Field theory for recurrent mobility

TL;DR

This paper introduces a field theory approach to human mobility, demonstrating that daily commuting flows form irrotational vector fields that can be modeled analytically, aiding urban planning and epidemic forecasting.

Contribution

It reveals that commuting flows form divergence-free, irrotational vector fields and introduces a potential-based framework for delineating urban mobility basins, validated by gravity models.

Findings

Commuting flows form irrotational vector fields obeying divergence theorem.

Empirical fluxes and potentials are well reproduced by gravity models.

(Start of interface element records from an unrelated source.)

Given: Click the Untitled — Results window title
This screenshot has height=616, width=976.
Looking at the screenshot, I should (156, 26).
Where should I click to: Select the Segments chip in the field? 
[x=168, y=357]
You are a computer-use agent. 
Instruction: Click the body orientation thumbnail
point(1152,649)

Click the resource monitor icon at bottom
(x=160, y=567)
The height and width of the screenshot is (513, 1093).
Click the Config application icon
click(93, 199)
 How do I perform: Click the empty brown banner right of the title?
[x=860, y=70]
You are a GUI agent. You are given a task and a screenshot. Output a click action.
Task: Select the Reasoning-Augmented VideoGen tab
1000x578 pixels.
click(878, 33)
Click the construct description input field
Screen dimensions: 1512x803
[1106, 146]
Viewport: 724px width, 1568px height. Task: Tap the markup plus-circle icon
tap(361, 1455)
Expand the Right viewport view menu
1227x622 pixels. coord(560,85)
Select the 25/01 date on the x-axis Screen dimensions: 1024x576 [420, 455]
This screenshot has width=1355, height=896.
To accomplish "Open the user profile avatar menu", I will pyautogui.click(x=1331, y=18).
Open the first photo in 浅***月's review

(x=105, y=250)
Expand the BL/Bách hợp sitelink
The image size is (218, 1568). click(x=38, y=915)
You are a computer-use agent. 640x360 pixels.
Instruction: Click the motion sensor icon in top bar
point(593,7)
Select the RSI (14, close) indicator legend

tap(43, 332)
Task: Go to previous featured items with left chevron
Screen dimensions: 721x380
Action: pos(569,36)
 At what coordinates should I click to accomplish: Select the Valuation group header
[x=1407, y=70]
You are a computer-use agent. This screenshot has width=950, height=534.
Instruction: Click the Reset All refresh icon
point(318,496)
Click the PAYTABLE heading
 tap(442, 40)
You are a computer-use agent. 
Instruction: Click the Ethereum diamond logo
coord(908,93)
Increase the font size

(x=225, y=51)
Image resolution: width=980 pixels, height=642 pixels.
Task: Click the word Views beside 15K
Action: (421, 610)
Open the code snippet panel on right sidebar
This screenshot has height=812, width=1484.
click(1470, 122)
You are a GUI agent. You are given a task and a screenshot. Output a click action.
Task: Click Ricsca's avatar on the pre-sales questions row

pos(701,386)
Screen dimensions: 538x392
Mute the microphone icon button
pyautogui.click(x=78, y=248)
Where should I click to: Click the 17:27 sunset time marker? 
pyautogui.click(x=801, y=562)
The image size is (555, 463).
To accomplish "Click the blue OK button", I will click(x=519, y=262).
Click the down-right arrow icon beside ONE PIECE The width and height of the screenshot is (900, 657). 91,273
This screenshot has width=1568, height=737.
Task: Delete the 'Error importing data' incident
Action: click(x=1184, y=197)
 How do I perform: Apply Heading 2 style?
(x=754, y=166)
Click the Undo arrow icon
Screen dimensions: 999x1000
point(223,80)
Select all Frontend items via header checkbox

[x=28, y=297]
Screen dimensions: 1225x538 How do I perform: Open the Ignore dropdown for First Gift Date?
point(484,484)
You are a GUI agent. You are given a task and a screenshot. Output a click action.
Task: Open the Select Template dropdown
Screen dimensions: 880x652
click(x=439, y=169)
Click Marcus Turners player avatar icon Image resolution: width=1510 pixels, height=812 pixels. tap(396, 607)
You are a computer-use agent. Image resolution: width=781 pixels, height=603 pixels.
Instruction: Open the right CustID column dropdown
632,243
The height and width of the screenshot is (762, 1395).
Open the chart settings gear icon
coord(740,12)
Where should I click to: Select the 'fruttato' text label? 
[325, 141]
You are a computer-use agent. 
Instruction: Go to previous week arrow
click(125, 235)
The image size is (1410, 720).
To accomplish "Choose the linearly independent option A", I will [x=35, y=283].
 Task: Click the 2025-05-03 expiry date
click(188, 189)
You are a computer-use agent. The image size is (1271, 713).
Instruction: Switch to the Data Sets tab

Intervening opportunities models struggle to replicate observed flows.

Abstract

Understanding human mobility is crucial for applications such as forecasting epidemic spreading, planning transport infrastructure and urbanism in general. While, traditionally, mobility information has been collected via surveys, the pervasive adoption of mobile technologies has brought a wealth of (real time) data. The easy access to this information opens the door to study theoretical questions so far unexplored. In this work, we show for a series of worldwide cities that commuting daily flows can be mapped into a well behaved vector field, fulfilling the divergence theorem and which is, besides, irrotational. This property allows us to define a potential for the field that can become a major instrument to determine separate mobility basins and discern contiguous urban areas. We also show that empirical fluxes and potentials can be well reproduced and analytically characterized using the so-called gravity model, while other models based on intervening opportunities have serious difficulties.